As Jennings Premium Meats has evolved, so has the realization that having the right tools pays off. Under Jennings’ guidance, the family business invested in new Marlen International smokehouses this past year, boosting cooking capacity of the plant by 40 percent. In the coming months the company is taking delivery of a new jerky extrusion system from Handtmann Inc.

He admits the company has seen a major impact on business caused by the spiraling costs of meats, both beef and pork.

“Pop’s Authentic Snack Sticks” are among the best-selling items at Jennings Premium Meats.


“Customers who used to come in for steaks and higher-end items are now picking up more ground beef and cuts they can afford,” he notes. “We have always tried to be moderate in passing along price increases we incur, but this is hurting all retailers and wholesalers alike.”

Jennings’ wife, Stephanie, wanted to spend more time with the family and left her banking job a few years ago. He says she has been perfect for him in a multi-faceted role that takes over advertising and ordering responsibilities for items like the Missouri wines and craft beers that the retail area offers. He contends that the move really freed him up to focus on meat production.

The company’s website (www.jenningspremiummeats.com) includes information about products, but is not designed for selling or shipping.

Growth in the family business has also meant finding much-needed space for production. Recently, the company passed on the idea of building a new facility for offices and bought an historic Queen Anne-style brick home (the Fleet House) across the street from the retail shop and converted it to suit their needs, keeping authentic restoration at the forefront.

The Fleet House.


Earlier this year, this major undertaking was applauded by the Missouri Historic Preservation Society, which presented Jennings Premium Meats with a statewide award. Saving the 1895 structure, which had been vacant for six years, gave the community a jump-start on establishing its own historic district and landed the location on the National Registry of Historic Places.

Being community-minded seems to come naturally for Jennings, who has coached youth sports, serves on the local school board and is active in the local United Church of Christ.

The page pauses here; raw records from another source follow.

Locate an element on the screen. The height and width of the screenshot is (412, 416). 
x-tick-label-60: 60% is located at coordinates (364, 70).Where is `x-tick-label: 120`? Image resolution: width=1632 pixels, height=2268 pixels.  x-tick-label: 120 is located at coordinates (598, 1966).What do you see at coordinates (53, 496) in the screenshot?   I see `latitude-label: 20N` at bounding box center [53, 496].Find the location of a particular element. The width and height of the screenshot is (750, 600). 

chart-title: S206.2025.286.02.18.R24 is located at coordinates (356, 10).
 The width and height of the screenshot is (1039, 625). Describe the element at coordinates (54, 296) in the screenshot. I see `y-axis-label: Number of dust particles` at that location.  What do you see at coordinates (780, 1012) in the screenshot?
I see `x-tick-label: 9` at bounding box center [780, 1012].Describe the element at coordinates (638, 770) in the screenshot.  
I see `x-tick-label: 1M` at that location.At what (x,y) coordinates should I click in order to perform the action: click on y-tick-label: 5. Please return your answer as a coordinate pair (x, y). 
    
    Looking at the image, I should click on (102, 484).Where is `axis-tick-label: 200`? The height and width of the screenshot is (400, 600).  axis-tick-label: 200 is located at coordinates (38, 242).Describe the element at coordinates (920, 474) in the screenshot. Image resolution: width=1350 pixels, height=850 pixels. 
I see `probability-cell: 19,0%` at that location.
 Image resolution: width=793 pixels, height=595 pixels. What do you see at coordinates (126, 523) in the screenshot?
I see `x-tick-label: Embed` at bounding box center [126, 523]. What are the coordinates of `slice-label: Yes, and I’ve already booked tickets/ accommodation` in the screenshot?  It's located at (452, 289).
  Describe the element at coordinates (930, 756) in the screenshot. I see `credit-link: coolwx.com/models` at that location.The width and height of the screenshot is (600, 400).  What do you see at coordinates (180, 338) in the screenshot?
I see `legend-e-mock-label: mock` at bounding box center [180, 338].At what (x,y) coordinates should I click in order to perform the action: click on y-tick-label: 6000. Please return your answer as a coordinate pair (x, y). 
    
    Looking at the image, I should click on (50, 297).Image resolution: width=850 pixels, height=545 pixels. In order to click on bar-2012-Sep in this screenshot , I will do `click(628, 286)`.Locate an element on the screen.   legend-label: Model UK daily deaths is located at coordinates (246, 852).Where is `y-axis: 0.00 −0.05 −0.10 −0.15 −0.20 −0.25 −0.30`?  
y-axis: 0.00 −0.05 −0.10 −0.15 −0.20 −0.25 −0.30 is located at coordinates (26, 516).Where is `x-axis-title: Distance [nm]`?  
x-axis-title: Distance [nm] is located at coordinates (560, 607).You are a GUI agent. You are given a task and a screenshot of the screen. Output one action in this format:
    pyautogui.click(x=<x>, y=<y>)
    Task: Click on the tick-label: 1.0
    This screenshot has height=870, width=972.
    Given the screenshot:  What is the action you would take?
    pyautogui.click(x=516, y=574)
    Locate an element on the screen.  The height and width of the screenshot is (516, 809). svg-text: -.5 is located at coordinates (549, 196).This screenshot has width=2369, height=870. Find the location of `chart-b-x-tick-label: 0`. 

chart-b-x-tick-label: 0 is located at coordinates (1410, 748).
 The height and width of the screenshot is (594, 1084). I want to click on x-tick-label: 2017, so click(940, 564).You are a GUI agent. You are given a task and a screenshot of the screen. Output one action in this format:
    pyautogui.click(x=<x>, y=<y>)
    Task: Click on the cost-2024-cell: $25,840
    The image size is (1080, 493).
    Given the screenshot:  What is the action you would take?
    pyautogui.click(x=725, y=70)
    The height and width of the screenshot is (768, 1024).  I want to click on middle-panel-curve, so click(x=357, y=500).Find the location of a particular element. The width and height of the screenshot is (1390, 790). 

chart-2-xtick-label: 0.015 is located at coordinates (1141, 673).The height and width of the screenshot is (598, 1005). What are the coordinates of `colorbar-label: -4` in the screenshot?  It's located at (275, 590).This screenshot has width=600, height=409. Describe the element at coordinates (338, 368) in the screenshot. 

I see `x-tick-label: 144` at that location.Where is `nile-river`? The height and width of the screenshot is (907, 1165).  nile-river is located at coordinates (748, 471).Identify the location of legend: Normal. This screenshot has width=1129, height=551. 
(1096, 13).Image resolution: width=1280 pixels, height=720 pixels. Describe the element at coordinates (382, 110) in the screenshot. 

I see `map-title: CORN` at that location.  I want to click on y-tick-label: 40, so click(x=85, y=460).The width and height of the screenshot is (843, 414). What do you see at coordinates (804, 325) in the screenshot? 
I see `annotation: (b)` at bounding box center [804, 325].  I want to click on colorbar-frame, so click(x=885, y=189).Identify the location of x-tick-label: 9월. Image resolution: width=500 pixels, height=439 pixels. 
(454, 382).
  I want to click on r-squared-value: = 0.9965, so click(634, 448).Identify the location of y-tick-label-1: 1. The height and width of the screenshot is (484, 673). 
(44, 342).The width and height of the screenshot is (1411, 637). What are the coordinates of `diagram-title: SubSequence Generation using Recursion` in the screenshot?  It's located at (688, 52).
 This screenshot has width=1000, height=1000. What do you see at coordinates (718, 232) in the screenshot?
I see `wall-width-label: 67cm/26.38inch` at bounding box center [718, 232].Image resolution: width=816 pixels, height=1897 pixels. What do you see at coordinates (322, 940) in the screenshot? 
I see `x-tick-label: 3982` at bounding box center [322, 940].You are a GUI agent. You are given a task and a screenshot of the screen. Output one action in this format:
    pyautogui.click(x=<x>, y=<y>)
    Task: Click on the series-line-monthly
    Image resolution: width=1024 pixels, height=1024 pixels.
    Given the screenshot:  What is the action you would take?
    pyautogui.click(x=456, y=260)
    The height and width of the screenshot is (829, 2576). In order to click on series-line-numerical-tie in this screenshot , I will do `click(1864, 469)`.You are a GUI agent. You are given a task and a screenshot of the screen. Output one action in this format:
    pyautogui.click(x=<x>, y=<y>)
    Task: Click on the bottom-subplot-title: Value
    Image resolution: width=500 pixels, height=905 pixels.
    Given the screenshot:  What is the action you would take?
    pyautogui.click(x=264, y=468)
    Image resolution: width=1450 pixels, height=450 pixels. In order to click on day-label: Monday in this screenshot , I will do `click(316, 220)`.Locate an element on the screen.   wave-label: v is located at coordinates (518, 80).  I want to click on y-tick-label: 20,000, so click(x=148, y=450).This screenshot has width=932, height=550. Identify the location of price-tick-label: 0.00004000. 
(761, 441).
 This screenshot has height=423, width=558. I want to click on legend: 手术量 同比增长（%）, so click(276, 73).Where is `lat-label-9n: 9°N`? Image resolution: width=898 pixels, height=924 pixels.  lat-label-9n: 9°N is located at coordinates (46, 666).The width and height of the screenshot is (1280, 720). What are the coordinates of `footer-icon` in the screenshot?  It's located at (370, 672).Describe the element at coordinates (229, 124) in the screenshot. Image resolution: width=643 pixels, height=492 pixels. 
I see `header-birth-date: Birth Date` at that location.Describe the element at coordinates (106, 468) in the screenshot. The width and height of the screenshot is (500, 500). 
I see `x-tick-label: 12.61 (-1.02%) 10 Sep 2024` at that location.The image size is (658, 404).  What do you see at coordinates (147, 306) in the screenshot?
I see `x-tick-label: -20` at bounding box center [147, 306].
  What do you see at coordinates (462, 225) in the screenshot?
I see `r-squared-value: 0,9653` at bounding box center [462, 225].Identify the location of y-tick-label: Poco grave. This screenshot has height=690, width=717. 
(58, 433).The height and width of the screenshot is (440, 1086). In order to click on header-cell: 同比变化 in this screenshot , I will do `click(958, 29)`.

“We’ve been challenged for space that we needed to devote to production,” Jennings comments. “We made major changes that allowed us to see and realize the potential of the business with an eye toward the future. We wanted to do things the right way. Moving offices across the street allowed us to expand our retail area. We also had so many things going on we had to take time to think through decisions and options that both helped us simplify and grow at the same time. Sometimes growth just means staying competitive.”